Bank stocks could be in focus this week, with the Fed expected to raise interest rates at its meeting. Ahead of the event, a pair of American financial stocks are flashing “buy” signals: Huntington Bancshares Incorporated (NASDAQ:HBAN) and Zions Bancorp (NASDAQ:ZION). What’s more, British-backed financial concern Royal Bank of Scotland Group (NYSE:RBS) stock could also be a bargain right now.

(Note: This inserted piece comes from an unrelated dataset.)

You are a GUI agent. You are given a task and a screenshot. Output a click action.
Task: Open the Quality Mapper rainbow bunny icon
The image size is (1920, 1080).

HBAN Options Are Attractively Priced
Huntington Bancshares stock recently appeared on our list of high-flying stocks with options at a bargain. Specifically, HBAN was within 2% of its 52-week high, and its Schaeffer’s Volatility Index (SVI) was in the bottom 10% of its annual range — indicating near-term options are pricing in relatively low volatility expectations.
Since 2008, there have been just two other signals of this kind for HBAN shares, per Schaeffer’s Senior Quantitative Analyst Rocky White. The stock was higher one month later both times, averaging a healthy gain of 5.43%.
At last check, Huntington stock was down 1.5% with the broader equities market, trading at $15.83. The security has been in a channel of higher highs and lows since September, with recent pullbacks supported by its 60-day moving average, and it notched a 10-year high of $16.60 just last week. From current levels, a 5.43% pop would put HBAN around $16.69 — in new-high territory.
Despite rallying more than 20% in the past six months, there’s still plenty of room on HBAN’s bullish bandwagon. Eight of 19 analysts maintain tepid “hold” ratings, leaving the door wide open for potential upgrades to lure more buyers to the table.
Meanwhile, the equity’s Schaeffer’s put/call open interest ratio (SOIR) of 1.51 is in the 92nd percentile of its annual range, suggesting near-term options traders are more put-heavy than usual. An unwinding of pessimism in the options pits could also be a boon for Huntington Bancshares stock.
Short Squeeze Could Add Fuel to ZION’s Fire
Zions Bancorp stock has been in its own channel of higher highs and lows since May 2017. The stock touched a post-financial crisis high of $57.29 on March 12, and its recent pullback to the 40-day moving average could be a “buy” signal, if past is prologue.
The last 12 times ZION stock pulled back to this trendline after a lengthy stretch above it, the shares went on to average a one-month gain of 4.33%, per data from White. At last check, the security was down 1.6% to trade at $54.58.
A short squeeze could propel ZION shares even higher. Short interest represents more than 11% of the equity’s total available float, or roughly two weeks’ worth of pent-up buying demand, at the stock’s average pace of trading.
A reversal in sentiment among options traders could also be a boon for the bank stock. While absolute volume is relatively light on ZION options, the stock’s 10-day put/call volume ratio on the International Securities Exchange (ISE), Chicago Board Options Exchange (CBOE), and NASDAQ OMX PHLX (PHLX) sits at 2.16 — in the 74th percentile of its annual range.
However, near-term options traders can pick up Zions Bancorp contracts at a relative bargain. The security’s SVI of 24% is higher than just 19% of all other readings from the past year.
RBS Stock Bounces Big From These Trendlines
While Royal Bank of Scotland shares may be more likely to move on Brexit-related chatter than Fed news, they recently pulled back to a pair of promising trendlines. Specifically, RBS stock is now within one standard deviation of both its 160-day and 200-day moving averages, retreating after touching an annual high of $8.74 in late January.
After the last two dips to its 160-day trendline, the stock was higher a month later both times, and up a whopping 11.71%, on average. After its last two retreats to the 200-day, RBS was also higher a month later both times, and rallied an average of 13.03%.
At last check, Royal Bank of Scotland stock was down 0.7% at $7.32. Another 13.03% rally from current levels would put RBS around $8.27 — within striking distance of new highs.
As with HBAN and ZION, RBS’ near-term options are attractively priced at the moment. The equity’s SVI of 29% is in just the 24th percentile of its annual range, suggesting short-term contracts are underpricing volatility expectations.